EXERCISE GOAL: Would you please repeat exactly the entries below, starting at the line with "You are a computer-use" and ending at the line with "Open the 社区热榜", and nothing outside that range? Leave out the pictures.

SUPPLIED ENTRIES:
********************

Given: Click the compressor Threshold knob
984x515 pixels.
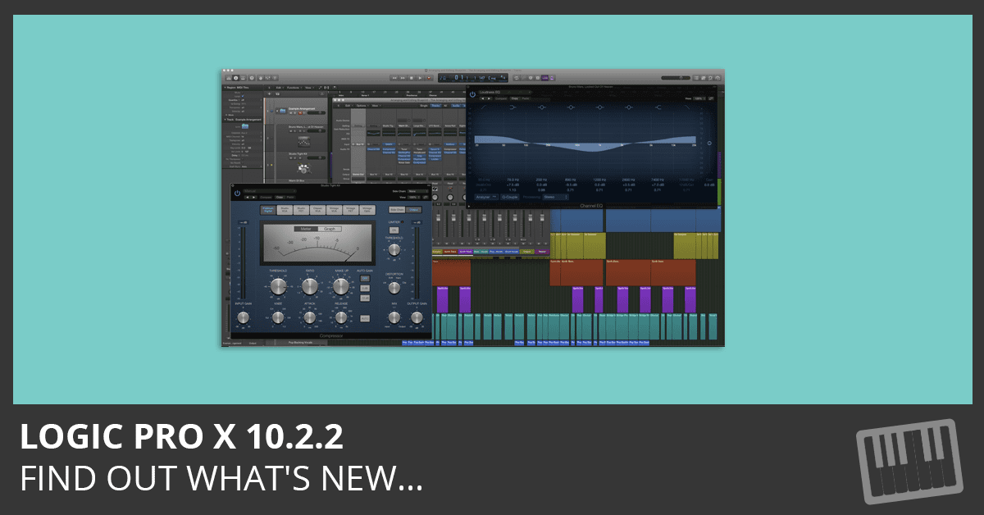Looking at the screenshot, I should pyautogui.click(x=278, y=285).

********************

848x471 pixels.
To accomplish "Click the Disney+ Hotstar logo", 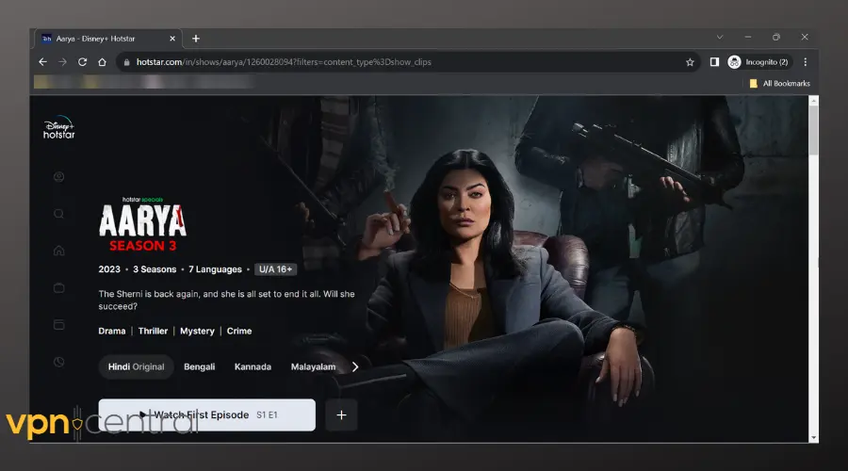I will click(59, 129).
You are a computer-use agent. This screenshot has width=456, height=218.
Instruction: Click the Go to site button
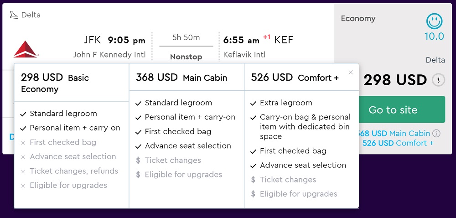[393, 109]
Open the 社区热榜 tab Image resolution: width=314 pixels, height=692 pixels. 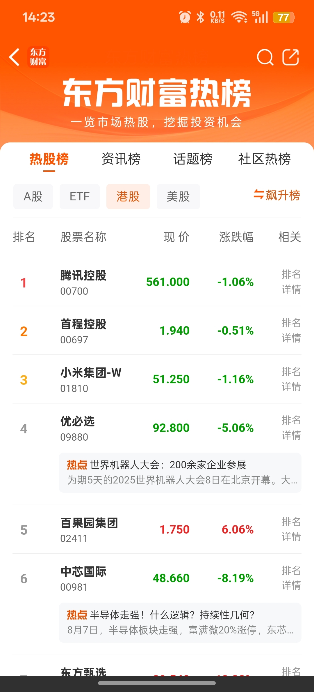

********************

SOLUTION BELOW:
You are a computer-use agent. This screenshot has width=456, height=218.
Instruction: Click the Go to site button
[393, 109]
Open the 社区热榜 tab Image resolution: width=314 pixels, height=692 pixels. 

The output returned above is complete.